* [Exercise brief] State how many lines of the records contain the word "beside", giving only the number.

* [Record list]
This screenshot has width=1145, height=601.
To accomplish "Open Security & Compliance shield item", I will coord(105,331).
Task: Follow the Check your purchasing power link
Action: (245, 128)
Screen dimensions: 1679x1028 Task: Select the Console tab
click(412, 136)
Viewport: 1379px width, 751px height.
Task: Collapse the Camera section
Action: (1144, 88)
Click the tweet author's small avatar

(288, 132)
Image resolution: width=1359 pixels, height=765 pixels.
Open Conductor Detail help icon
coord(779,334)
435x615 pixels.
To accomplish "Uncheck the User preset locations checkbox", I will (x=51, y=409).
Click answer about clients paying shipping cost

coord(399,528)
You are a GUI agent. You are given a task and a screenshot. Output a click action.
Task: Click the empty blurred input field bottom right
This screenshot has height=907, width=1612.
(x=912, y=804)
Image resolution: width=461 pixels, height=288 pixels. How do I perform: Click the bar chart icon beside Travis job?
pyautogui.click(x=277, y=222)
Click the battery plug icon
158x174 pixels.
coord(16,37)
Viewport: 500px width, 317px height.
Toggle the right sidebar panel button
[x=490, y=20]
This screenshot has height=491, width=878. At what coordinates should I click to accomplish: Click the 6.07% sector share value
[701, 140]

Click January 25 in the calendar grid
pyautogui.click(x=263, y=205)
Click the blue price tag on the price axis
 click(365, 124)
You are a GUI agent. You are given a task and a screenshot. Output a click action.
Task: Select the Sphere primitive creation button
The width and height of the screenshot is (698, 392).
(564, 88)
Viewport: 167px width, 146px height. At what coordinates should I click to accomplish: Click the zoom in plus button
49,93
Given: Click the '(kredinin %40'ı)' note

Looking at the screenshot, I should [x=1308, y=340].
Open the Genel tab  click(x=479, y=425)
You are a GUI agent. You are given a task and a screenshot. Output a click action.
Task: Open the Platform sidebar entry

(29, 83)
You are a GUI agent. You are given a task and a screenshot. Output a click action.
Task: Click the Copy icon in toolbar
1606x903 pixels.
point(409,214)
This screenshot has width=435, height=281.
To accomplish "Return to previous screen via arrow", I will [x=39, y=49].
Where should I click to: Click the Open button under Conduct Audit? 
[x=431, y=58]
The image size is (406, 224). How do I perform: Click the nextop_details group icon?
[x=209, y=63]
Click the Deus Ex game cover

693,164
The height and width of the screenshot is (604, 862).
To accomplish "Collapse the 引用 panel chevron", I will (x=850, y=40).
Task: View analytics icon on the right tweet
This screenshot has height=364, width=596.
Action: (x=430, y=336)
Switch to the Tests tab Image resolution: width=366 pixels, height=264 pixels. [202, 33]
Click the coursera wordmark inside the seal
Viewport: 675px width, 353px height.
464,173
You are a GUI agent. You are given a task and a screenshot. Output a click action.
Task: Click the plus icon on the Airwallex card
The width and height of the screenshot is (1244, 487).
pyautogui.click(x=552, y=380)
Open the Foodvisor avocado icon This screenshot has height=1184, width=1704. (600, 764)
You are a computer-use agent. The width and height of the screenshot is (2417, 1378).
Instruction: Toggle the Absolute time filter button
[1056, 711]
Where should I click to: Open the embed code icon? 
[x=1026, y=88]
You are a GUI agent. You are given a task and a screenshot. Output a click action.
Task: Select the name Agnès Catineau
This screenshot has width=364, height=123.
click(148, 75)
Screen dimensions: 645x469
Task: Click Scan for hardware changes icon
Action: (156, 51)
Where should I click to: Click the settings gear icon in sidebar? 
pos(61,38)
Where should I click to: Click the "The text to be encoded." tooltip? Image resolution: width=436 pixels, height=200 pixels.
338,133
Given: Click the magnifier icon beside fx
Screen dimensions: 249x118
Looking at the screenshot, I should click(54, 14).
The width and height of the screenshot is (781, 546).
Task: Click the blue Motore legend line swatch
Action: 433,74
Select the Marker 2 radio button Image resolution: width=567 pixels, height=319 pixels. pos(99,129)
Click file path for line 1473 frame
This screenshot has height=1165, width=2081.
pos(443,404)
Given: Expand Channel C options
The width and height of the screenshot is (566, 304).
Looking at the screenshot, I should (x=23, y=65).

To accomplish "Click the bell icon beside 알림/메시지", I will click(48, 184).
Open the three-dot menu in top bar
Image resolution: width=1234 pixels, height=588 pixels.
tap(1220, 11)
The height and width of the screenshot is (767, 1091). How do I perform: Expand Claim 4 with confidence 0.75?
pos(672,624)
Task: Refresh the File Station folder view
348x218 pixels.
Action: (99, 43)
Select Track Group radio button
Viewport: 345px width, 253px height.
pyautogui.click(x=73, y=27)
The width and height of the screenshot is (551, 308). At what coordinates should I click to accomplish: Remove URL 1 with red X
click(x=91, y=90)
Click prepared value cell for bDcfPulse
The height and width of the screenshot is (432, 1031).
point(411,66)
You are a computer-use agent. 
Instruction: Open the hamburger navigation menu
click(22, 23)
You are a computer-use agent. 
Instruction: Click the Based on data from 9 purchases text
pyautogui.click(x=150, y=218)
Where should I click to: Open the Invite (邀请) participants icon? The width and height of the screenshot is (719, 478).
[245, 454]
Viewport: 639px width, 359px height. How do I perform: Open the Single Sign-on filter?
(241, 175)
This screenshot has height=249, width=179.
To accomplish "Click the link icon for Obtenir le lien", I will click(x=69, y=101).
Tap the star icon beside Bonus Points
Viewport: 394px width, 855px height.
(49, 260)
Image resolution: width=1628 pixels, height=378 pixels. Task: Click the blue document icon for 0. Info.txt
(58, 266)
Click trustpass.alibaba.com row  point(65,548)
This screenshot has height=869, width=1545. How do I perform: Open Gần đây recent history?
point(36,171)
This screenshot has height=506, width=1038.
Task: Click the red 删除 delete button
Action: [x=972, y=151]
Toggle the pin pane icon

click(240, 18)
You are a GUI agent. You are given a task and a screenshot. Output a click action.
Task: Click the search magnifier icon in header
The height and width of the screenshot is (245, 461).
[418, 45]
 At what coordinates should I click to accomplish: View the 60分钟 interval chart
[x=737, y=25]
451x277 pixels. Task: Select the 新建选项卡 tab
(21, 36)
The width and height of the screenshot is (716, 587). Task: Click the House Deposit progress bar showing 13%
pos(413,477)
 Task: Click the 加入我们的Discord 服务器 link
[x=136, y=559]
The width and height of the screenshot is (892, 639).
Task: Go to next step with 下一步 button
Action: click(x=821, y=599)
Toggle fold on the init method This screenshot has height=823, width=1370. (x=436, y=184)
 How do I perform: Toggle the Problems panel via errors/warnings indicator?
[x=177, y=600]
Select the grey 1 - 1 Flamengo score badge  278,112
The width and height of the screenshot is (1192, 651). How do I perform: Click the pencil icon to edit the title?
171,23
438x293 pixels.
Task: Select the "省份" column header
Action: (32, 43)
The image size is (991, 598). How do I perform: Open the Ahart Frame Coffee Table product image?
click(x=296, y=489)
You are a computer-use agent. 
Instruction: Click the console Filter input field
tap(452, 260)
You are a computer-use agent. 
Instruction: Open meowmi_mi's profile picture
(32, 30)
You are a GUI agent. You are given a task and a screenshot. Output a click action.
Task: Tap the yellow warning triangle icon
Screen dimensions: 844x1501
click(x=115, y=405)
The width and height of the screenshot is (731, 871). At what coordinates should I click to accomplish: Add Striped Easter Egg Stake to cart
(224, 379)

* [Result] 4